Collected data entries
########################################

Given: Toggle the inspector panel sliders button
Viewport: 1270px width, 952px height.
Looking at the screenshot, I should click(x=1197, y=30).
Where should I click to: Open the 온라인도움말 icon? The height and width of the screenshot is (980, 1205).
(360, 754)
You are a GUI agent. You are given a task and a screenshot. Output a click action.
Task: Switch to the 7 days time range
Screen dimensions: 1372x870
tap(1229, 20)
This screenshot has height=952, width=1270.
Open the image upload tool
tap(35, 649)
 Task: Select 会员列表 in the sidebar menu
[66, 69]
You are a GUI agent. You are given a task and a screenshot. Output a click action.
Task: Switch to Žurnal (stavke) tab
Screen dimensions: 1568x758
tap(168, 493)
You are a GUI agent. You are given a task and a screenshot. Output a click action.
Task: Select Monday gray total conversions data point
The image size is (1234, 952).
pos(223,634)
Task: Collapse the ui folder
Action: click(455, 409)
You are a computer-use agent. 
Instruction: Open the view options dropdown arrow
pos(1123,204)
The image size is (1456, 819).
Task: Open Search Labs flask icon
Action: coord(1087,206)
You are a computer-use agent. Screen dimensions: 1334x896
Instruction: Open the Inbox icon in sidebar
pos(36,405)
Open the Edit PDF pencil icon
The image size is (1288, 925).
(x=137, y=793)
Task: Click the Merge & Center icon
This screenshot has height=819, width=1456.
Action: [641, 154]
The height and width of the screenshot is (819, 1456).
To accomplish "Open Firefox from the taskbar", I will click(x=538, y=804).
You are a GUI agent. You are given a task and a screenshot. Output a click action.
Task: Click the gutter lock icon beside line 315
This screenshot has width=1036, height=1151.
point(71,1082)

########################################

### DIRECTIONS
Copy out the data above, word for word.

### WRITTEN SOLUTION
Given: Toggle the inspector panel sliders button
Viewport: 1270px width, 952px height.
Looking at the screenshot, I should click(x=1197, y=30).
Where should I click to: Open the 온라인도움말 icon? The height and width of the screenshot is (980, 1205).
(360, 754)
You are a GUI agent. You are given a task and a screenshot. Output a click action.
Task: Switch to the 7 days time range
Screen dimensions: 1372x870
tap(1229, 20)
This screenshot has height=952, width=1270.
Open the image upload tool
tap(35, 649)
 Task: Select 会员列表 in the sidebar menu
[66, 69]
You are a GUI agent. You are given a task and a screenshot. Output a click action.
Task: Switch to Žurnal (stavke) tab
Screen dimensions: 1568x758
tap(168, 493)
You are a GUI agent. You are given a task and a screenshot. Output a click action.
Task: Select Monday gray total conversions data point
The image size is (1234, 952).
pos(223,634)
Task: Collapse the ui folder
Action: click(455, 409)
You are a computer-use agent. 
Instruction: Open the view options dropdown arrow
pos(1123,204)
The image size is (1456, 819).
Task: Open Search Labs flask icon
Action: coord(1087,206)
You are a computer-use agent. Screen dimensions: 1334x896
Instruction: Open the Inbox icon in sidebar
pos(36,405)
Open the Edit PDF pencil icon
The image size is (1288, 925).
(x=137, y=793)
Task: Click the Merge & Center icon
This screenshot has height=819, width=1456.
Action: [641, 154]
The height and width of the screenshot is (819, 1456).
To accomplish "Open Firefox from the taskbar", I will click(x=538, y=804).
You are a GUI agent. You are given a task and a screenshot. Output a click action.
Task: Click the gutter lock icon beside line 315
This screenshot has width=1036, height=1151.
point(71,1082)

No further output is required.